▸ **The problem**:
Write out every entry below word for word, leaving nothing out.

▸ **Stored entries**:
──────

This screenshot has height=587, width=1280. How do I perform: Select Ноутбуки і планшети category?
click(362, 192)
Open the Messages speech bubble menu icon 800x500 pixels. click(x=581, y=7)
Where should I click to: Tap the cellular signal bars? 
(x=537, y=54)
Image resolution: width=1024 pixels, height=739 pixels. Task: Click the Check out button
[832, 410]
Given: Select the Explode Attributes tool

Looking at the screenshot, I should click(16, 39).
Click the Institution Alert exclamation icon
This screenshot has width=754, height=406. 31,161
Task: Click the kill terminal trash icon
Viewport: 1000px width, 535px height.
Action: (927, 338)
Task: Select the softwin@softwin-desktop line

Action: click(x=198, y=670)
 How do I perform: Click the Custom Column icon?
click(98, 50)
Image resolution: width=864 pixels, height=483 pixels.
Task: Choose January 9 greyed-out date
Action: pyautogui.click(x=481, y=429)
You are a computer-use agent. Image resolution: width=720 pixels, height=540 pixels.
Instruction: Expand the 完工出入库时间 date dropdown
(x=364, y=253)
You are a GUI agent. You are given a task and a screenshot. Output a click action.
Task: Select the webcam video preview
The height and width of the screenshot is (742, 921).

──────

▸ **Answer to this task**:
This screenshot has height=587, width=1280. How do I perform: Select Ноутбуки і планшети category?
click(362, 192)
Open the Messages speech bubble menu icon 800x500 pixels. click(x=581, y=7)
Where should I click to: Tap the cellular signal bars? 
(x=537, y=54)
Image resolution: width=1024 pixels, height=739 pixels. Task: Click the Check out button
[832, 410]
Given: Select the Explode Attributes tool

Looking at the screenshot, I should click(16, 39).
Click the Institution Alert exclamation icon
This screenshot has width=754, height=406. 31,161
Task: Click the kill terminal trash icon
Viewport: 1000px width, 535px height.
Action: (927, 338)
Task: Select the softwin@softwin-desktop line

Action: click(x=198, y=670)
 How do I perform: Click the Custom Column icon?
click(98, 50)
Image resolution: width=864 pixels, height=483 pixels.
Task: Choose January 9 greyed-out date
Action: pyautogui.click(x=481, y=429)
You are a computer-use agent. Image resolution: width=720 pixels, height=540 pixels.
Instruction: Expand the 完工出入库时间 date dropdown
(x=364, y=253)
You are a GUI agent. You are given a task and a screenshot. Output a click action.
Task: Select the webcam video preview
The height and width of the screenshot is (742, 921).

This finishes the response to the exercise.